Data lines
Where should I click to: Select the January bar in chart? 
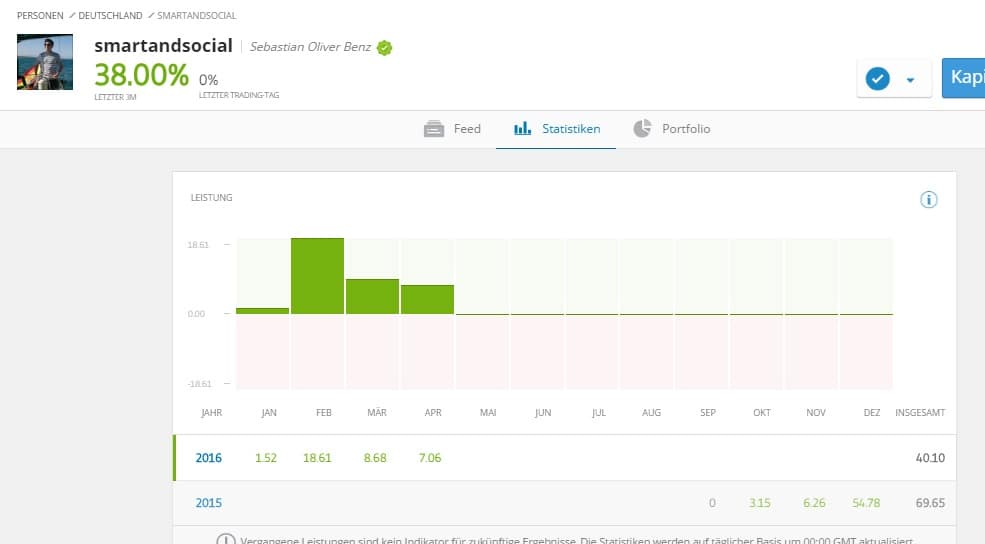pos(263,311)
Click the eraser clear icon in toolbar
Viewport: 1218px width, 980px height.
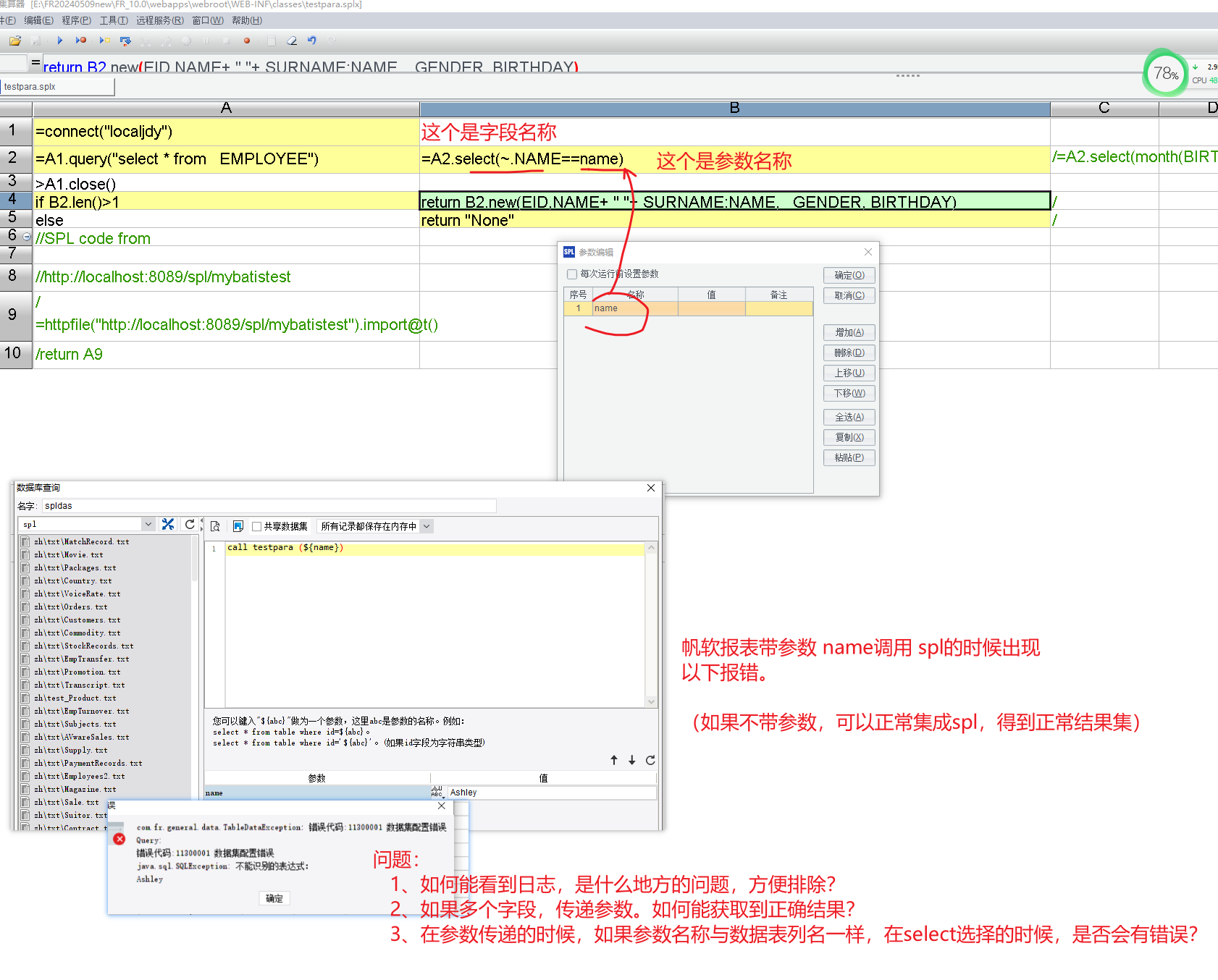tap(291, 41)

#### Instruction:
Rewrite every line of the data above, changing "toolbar" to "menu bar" and keeping everything else the same. Omit the pictures from your answer.

#### The solution:
Where should I click to: Select the January bar in chart? 
pos(263,311)
Click the eraser clear icon in menu bar
Viewport: 1218px width, 980px height.
tap(291, 41)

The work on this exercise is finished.